Submitted to: Journal of Cotton Science
Publication Type: Peer Reviewed Journal
Publication Acceptance Date: 5/27/2008
Publication Date: 9/15/2008
Citation: Taliercio, E.W. 2008. Isolation and characterization of an ADP-glucose pyrophosphorylase gene from Gossypium hirsutum L. Journal of Cotton Science. 1:273-279. Interpretive Summary: Cotton stores starch in its stems and roots that is redistributed to developing bolls to support seed and fiber development. Accumulation of starch in cotton stems and roots is likely to play an important role in cotton development. A gene encoding a cotton ADP-glucose pyrophosphorylase (ADPGp) gene was isolated, sequenced and characterized. ADPGp is an important enzyme controlling starch biosynthesis. The gene had a structure consisting of 8 introns and 9 exons, similar to other plant AGPGp genes. The protein that the gene encoded also had many features similar to other plant ADPGp including a variable amino end, conserved catalytic sites and conserved amino acid sequences that control enzyme activity. This gene was abundantly expressed in starch storing roots and in leaves. Analysis of the promoter region identified part of the basal promoter and identified sequences indicating that expression of this gene may respond to the phytohormone, Abscisic acid.

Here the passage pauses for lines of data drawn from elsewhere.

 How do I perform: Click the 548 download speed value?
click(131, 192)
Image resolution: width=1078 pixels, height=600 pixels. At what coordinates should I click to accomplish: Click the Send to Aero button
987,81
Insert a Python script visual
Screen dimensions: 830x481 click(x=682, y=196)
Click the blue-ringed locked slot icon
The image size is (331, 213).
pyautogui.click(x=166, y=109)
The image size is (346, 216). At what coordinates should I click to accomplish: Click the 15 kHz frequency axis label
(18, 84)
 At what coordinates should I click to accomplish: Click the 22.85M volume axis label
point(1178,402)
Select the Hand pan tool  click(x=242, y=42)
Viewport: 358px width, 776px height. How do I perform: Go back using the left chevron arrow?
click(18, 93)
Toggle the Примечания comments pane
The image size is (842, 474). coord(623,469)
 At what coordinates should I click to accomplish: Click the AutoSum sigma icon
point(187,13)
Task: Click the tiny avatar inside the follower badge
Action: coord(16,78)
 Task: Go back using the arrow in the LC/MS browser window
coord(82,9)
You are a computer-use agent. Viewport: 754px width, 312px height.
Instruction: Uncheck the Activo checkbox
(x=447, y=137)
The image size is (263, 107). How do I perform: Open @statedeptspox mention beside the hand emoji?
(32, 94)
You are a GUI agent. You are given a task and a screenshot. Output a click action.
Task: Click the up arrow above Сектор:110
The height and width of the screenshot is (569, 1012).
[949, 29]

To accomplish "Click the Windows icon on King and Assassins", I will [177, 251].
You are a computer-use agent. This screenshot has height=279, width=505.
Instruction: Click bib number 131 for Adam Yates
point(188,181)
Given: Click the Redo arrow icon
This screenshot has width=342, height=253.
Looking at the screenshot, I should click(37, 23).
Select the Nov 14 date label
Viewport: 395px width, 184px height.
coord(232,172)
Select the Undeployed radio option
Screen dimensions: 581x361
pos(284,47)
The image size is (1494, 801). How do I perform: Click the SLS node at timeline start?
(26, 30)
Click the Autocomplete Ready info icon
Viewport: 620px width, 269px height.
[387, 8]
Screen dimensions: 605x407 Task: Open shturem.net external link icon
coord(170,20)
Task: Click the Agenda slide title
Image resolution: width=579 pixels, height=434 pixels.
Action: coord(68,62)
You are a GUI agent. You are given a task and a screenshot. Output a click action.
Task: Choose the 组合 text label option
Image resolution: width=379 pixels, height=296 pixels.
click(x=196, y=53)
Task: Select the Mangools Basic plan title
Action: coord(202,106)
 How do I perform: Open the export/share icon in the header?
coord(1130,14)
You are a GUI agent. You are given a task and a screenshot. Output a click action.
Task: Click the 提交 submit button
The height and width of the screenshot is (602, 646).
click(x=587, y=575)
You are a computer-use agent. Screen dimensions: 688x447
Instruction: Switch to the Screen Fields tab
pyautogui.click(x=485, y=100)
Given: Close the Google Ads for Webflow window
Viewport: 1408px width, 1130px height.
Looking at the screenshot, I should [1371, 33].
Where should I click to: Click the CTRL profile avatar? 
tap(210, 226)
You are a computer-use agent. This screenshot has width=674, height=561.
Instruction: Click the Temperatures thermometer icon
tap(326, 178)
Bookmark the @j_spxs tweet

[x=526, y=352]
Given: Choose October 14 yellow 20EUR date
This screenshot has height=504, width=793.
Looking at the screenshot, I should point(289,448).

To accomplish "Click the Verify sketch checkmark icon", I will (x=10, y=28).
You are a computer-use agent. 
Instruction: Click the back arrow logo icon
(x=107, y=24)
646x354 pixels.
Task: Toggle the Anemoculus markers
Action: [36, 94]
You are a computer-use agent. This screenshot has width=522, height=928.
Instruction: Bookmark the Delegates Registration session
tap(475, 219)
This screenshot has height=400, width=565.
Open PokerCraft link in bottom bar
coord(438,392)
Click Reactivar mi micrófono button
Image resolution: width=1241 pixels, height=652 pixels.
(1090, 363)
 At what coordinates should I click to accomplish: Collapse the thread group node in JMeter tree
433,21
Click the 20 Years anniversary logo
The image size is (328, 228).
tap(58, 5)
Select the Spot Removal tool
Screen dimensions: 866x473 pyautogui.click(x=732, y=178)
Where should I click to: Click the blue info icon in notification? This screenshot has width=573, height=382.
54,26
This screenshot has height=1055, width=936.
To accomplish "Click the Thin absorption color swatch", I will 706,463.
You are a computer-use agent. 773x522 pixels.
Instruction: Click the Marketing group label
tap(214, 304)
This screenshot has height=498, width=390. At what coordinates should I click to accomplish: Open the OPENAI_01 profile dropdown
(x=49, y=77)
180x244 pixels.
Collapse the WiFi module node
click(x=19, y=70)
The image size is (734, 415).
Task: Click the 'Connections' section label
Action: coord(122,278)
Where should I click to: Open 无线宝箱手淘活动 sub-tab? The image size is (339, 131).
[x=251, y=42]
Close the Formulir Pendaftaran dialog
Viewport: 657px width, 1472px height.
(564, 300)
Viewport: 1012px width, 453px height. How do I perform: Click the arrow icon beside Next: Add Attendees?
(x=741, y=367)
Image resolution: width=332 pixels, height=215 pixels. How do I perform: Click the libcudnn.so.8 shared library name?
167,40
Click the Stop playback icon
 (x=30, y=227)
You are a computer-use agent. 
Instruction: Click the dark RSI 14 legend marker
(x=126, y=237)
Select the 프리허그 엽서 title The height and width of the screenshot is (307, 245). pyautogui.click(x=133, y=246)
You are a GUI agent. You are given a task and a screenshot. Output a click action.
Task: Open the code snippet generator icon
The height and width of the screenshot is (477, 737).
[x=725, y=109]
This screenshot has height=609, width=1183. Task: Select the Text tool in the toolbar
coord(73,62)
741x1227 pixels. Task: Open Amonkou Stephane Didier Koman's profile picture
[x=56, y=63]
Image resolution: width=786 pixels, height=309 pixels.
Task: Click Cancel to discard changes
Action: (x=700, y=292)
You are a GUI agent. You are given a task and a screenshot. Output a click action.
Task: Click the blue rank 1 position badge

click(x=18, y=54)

Technical Abstract: Roots and stems of cotton (Gossypium hirsutum L.) plants store photoassimilate as starch. Starch stored prior to flowering appears to be mobilized from stems and roots to support seed and fiber development, although it is possible that stems and roots compete with seed for photoassimilate. Partitioning of fixed carbon between starch in vegetative storage tissues and seed is likely to impact cotton development and yield. The enzyme ADPGp plays a rate limiting role in starch production and its temporal and spatial expression plays a critical role in determining patterns of starch deposition in plants. Therefore a cotton gene encoding ADPGp was isolated, sequenced and analyzed. The gene was composed of 8 introns and 9 exons. The introns were bound by typical splice sites. The ORF encoded a peptide of 518 amino acids with many catalytic and regulatory features common to plant ADPGp. This gene was abundantly expressed in starchy-roots and in leaves. Expression of this gene was low in developing fiber. Analysis of the promoter sequence suggested this gene may be regulated by ABA. This promoter should be useful for targeting gene expression in starch accumulating tissues.